Avv. Rita Perchiazzi

Avv. Rita Perchiazzi

L'Avvocato Rita Perchiazzi è iscritta all'Albo dell'Ordine degli Avvocati di Lecce dal 23 luglio 1997,Ha studio in Lecce. Si è perfezionata in Diritto Minorile e si occupa prevalentemente di questioni concernenti le persone, la famiglia, la filiazione e l'adozione. Si occupa altresì di diritto del lavoro, con particolare riferimento alle problematiche del mobbing e della tutela antidiscriminatoria dei lavoratori e delle lavoratrici. Da aprile 2019 è Consigliera dell'Ordine degli Avvocati di Lecce. Nel Consiglio riveste il ruolo di coordinatrice dell'Osservatorio Famiglia e Minori, di componente della Commissione Patrocinio a spese dello Stato, dell'Osservatorio civile e di numerose altre commissioni.
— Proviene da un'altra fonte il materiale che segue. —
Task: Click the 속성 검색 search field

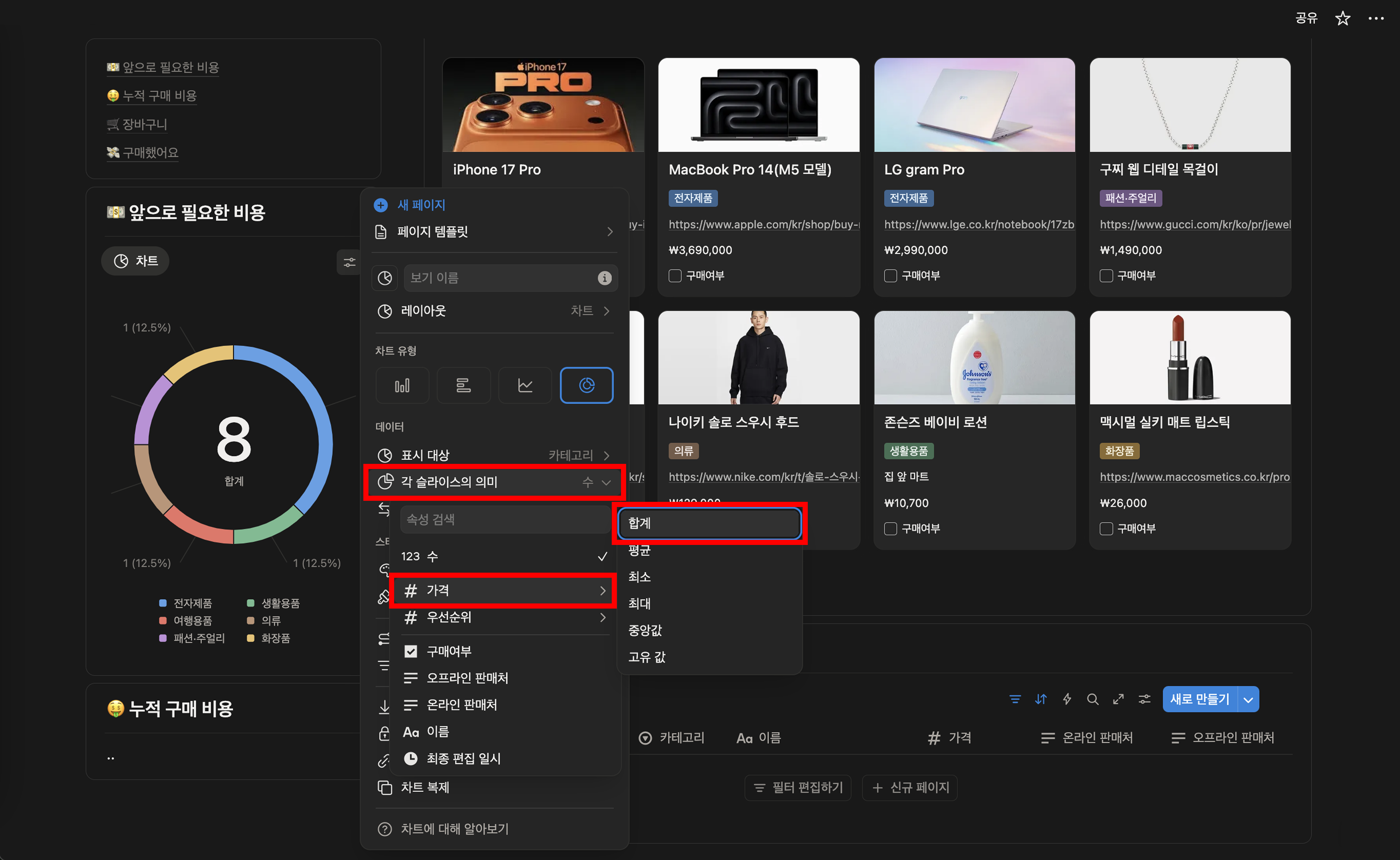Action: tap(504, 519)
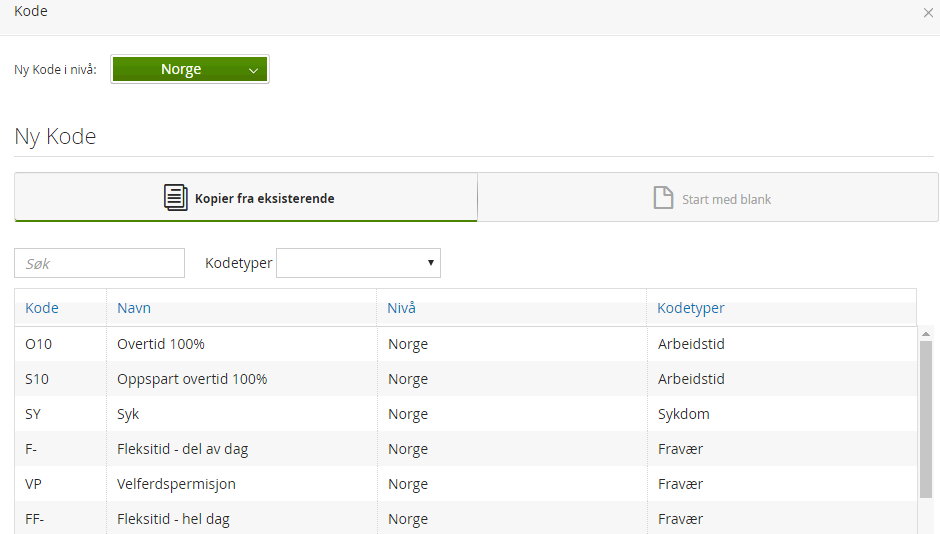This screenshot has height=534, width=940.
Task: Select the Syk code row
Action: [128, 414]
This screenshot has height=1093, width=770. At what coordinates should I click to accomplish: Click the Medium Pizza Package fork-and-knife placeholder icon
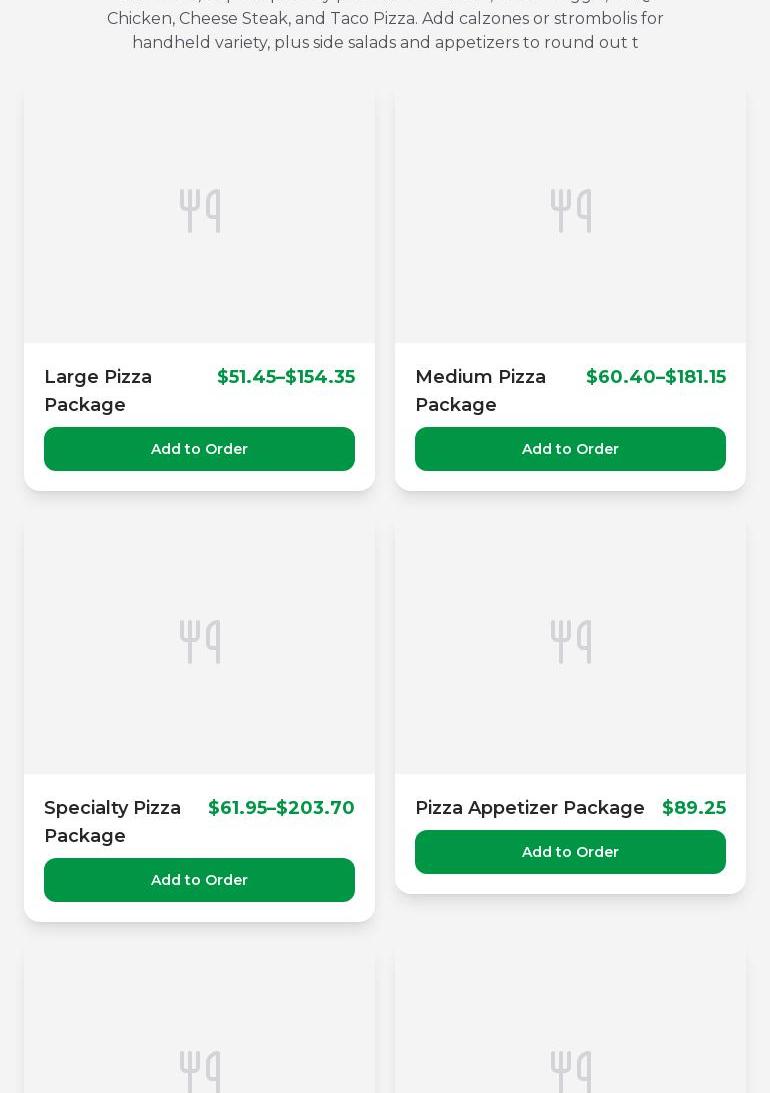[570, 211]
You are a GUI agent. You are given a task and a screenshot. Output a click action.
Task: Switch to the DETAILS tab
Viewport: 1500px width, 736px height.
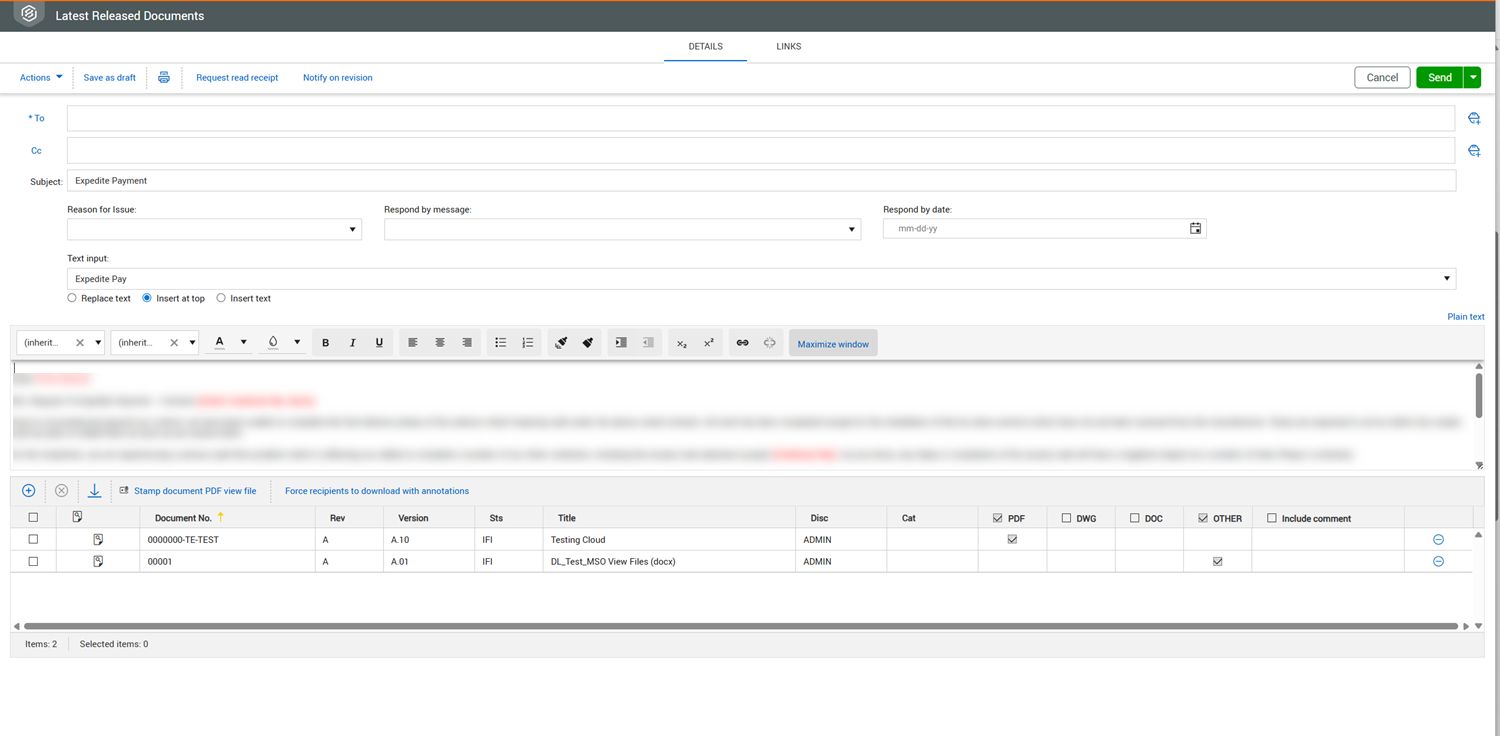click(x=705, y=47)
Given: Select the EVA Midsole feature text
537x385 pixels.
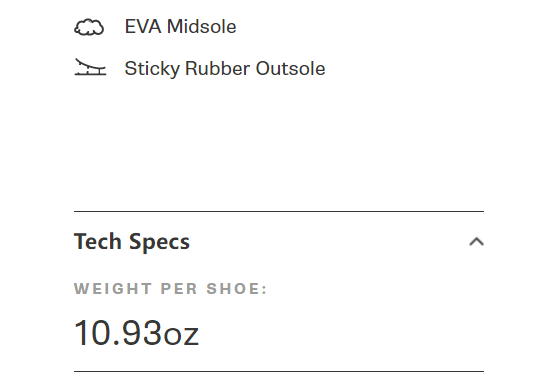Looking at the screenshot, I should (x=180, y=26).
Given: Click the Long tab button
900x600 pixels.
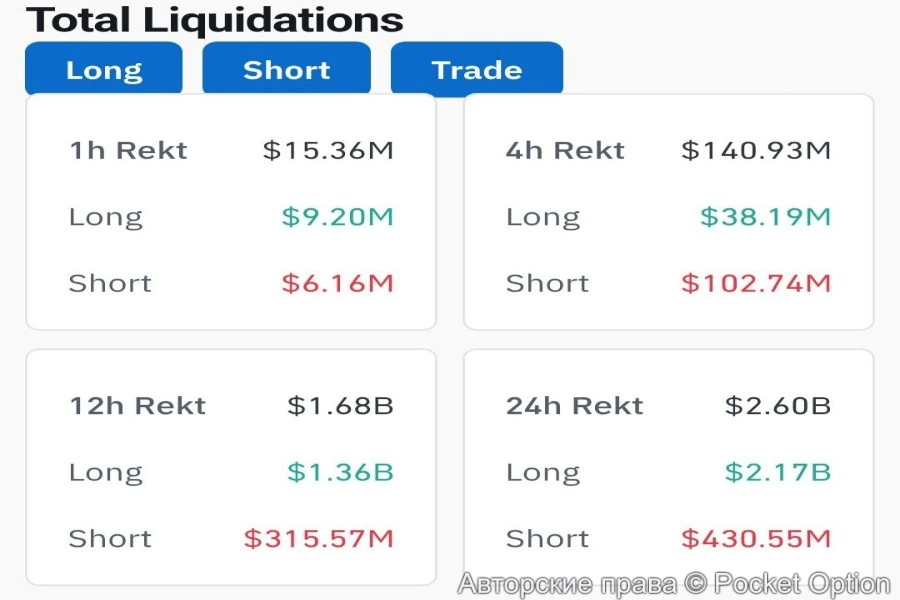Looking at the screenshot, I should (104, 70).
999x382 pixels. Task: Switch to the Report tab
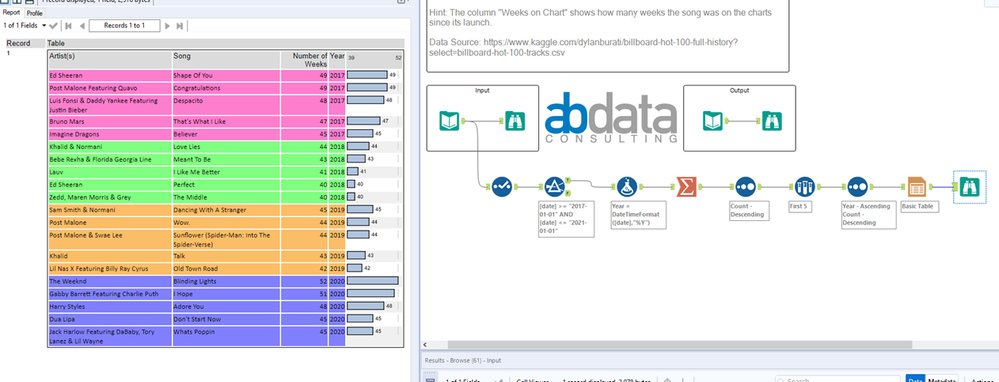pyautogui.click(x=12, y=12)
Da aprile 2016 ad aprile 2019 è stata Presidente dell'Unione Nazionale Camere Minorili, associazione maggiormente rappresentativa e specialistica di diritto minorile e di famiglia. E' stata a lungo Presidente della Camera Minorile di Lecce e continua tuttora a far parte del direttivo. Svolge frequentemente incarichi di curatore speciale del minore. E' iscritta negli elenchi dei difensori disponibili al patrocinio a spese dello Stato.